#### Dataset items
--- START ---

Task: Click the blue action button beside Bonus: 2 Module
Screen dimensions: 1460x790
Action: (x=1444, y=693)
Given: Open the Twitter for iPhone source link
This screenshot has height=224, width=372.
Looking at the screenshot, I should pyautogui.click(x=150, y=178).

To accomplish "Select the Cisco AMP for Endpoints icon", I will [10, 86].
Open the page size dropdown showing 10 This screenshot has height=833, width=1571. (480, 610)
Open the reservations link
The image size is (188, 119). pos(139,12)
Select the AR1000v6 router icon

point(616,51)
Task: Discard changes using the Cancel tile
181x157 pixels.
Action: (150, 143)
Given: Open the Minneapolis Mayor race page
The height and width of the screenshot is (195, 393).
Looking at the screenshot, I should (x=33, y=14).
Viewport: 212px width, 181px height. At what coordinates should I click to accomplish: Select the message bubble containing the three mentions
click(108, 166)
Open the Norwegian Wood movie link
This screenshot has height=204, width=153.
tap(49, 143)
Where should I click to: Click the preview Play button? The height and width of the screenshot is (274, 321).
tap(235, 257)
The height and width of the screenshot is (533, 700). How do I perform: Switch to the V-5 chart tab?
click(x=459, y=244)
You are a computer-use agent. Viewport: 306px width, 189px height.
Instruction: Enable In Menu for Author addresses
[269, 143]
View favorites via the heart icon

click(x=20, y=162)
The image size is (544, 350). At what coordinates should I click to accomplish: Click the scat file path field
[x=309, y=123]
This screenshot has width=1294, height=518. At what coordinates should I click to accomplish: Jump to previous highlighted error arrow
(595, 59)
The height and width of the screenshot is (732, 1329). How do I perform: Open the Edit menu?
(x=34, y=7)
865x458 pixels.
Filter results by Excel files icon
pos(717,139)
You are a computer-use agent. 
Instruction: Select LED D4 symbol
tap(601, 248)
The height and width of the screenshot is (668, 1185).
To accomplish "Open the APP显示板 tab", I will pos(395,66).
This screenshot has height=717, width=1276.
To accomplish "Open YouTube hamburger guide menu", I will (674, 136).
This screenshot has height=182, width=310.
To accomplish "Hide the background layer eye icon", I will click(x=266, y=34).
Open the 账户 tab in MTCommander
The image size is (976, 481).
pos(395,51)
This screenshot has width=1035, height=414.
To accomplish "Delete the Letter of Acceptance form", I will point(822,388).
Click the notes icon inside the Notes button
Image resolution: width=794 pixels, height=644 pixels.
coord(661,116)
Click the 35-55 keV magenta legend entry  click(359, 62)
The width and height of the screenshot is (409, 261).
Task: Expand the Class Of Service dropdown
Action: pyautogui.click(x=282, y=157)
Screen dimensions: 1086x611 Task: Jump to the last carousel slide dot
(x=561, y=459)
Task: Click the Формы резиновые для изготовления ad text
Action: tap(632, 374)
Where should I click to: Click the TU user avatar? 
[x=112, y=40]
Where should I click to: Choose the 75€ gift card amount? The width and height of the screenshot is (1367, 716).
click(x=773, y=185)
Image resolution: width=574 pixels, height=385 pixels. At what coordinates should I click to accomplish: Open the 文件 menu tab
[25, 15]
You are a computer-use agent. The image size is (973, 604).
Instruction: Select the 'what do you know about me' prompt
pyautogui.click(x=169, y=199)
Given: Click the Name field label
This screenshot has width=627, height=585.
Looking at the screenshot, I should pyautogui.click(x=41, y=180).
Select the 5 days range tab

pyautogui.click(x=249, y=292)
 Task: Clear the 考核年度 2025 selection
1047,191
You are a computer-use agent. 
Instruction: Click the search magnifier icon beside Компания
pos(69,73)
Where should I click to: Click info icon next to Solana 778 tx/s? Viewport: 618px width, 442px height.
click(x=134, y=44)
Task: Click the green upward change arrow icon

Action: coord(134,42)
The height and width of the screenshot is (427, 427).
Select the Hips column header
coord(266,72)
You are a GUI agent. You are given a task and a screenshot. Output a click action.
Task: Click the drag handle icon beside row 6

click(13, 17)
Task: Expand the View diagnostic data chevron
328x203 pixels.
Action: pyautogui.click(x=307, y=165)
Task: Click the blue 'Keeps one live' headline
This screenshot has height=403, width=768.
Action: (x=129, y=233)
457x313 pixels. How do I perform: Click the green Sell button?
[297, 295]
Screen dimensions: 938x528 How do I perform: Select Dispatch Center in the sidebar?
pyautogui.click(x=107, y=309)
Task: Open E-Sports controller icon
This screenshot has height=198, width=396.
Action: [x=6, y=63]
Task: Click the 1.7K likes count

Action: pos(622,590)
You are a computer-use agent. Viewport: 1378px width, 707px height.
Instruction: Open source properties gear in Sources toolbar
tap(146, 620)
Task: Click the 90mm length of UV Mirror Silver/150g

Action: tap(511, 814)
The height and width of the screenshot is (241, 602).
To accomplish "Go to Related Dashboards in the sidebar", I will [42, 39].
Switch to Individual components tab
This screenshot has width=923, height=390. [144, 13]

--- END ---

#### THE TASK
In this exercise, repeat all entries exactly.

#### SOLUTION
Task: Click the blue action button beside Bonus: 2 Module
Screen dimensions: 1460x790
Action: (x=1444, y=693)
Given: Open the Twitter for iPhone source link
This screenshot has height=224, width=372.
Looking at the screenshot, I should pyautogui.click(x=150, y=178).

To accomplish "Select the Cisco AMP for Endpoints icon", I will [10, 86].
Open the page size dropdown showing 10 This screenshot has height=833, width=1571. (480, 610)
Open the reservations link
The image size is (188, 119). pos(139,12)
Select the AR1000v6 router icon

point(616,51)
Task: Discard changes using the Cancel tile
181x157 pixels.
Action: (150, 143)
Given: Open the Minneapolis Mayor race page
The height and width of the screenshot is (195, 393).
Looking at the screenshot, I should (x=33, y=14).
Viewport: 212px width, 181px height. At what coordinates should I click to accomplish: Select the message bubble containing the three mentions
click(108, 166)
Open the Norwegian Wood movie link
This screenshot has height=204, width=153.
tap(49, 143)
Where should I click to: Click the preview Play button? The height and width of the screenshot is (274, 321).
tap(235, 257)
The height and width of the screenshot is (533, 700). How do I perform: Switch to the V-5 chart tab?
click(x=459, y=244)
You are a computer-use agent. Viewport: 306px width, 189px height.
Instruction: Enable In Menu for Author addresses
[269, 143]
View favorites via the heart icon

click(x=20, y=162)
The image size is (544, 350). At what coordinates should I click to accomplish: Click the scat file path field
[x=309, y=123]
This screenshot has width=1294, height=518. At what coordinates should I click to accomplish: Jump to previous highlighted error arrow
(595, 59)
The height and width of the screenshot is (732, 1329). How do I perform: Open the Edit menu?
(x=34, y=7)
865x458 pixels.
Filter results by Excel files icon
pos(717,139)
You are a computer-use agent. 
Instruction: Select LED D4 symbol
tap(601, 248)
The height and width of the screenshot is (668, 1185).
To accomplish "Open the APP显示板 tab", I will pos(395,66).
This screenshot has height=717, width=1276.
To accomplish "Open YouTube hamburger guide menu", I will (674, 136).
This screenshot has height=182, width=310.
To accomplish "Hide the background layer eye icon", I will click(x=266, y=34).
Open the 账户 tab in MTCommander
The image size is (976, 481).
pos(395,51)
This screenshot has width=1035, height=414.
To accomplish "Delete the Letter of Acceptance form", I will point(822,388).
Click the notes icon inside the Notes button
Image resolution: width=794 pixels, height=644 pixels.
coord(661,116)
Click the 35-55 keV magenta legend entry  click(359, 62)
The width and height of the screenshot is (409, 261).
Task: Expand the Class Of Service dropdown
Action: pyautogui.click(x=282, y=157)
Screen dimensions: 1086x611 Task: Jump to the last carousel slide dot
(x=561, y=459)
Task: Click the Формы резиновые для изготовления ad text
Action: tap(632, 374)
Where should I click to: Click the TU user avatar? 
[x=112, y=40]
Where should I click to: Choose the 75€ gift card amount? The width and height of the screenshot is (1367, 716).
click(x=773, y=185)
Image resolution: width=574 pixels, height=385 pixels. At what coordinates should I click to accomplish: Open the 文件 menu tab
[25, 15]
You are a computer-use agent. The image size is (973, 604).
Instruction: Select the 'what do you know about me' prompt
pyautogui.click(x=169, y=199)
Given: Click the Name field label
This screenshot has width=627, height=585.
Looking at the screenshot, I should pyautogui.click(x=41, y=180).
Select the 5 days range tab

pyautogui.click(x=249, y=292)
 Task: Clear the 考核年度 2025 selection
1047,191
You are a computer-use agent. 
Instruction: Click the search magnifier icon beside Компания
pos(69,73)
Where should I click to: Click info icon next to Solana 778 tx/s? Viewport: 618px width, 442px height.
click(x=134, y=44)
Task: Click the green upward change arrow icon

Action: coord(134,42)
The height and width of the screenshot is (427, 427).
Select the Hips column header
coord(266,72)
You are a GUI agent. You are given a task and a screenshot. Output a click action.
Task: Click the drag handle icon beside row 6

click(13, 17)
Task: Expand the View diagnostic data chevron
328x203 pixels.
Action: pyautogui.click(x=307, y=165)
Task: Click the blue 'Keeps one live' headline
This screenshot has height=403, width=768.
Action: (x=129, y=233)
457x313 pixels. How do I perform: Click the green Sell button?
[297, 295]
Screen dimensions: 938x528 How do I perform: Select Dispatch Center in the sidebar?
pyautogui.click(x=107, y=309)
Task: Open E-Sports controller icon
This screenshot has height=198, width=396.
Action: [x=6, y=63]
Task: Click the 1.7K likes count

Action: pos(622,590)
You are a computer-use agent. Viewport: 1378px width, 707px height.
Instruction: Open source properties gear in Sources toolbar
tap(146, 620)
Task: Click the 90mm length of UV Mirror Silver/150g

Action: tap(511, 814)
The height and width of the screenshot is (241, 602).
To accomplish "Go to Related Dashboards in the sidebar", I will [42, 39].
Switch to Individual components tab
This screenshot has width=923, height=390. [144, 13]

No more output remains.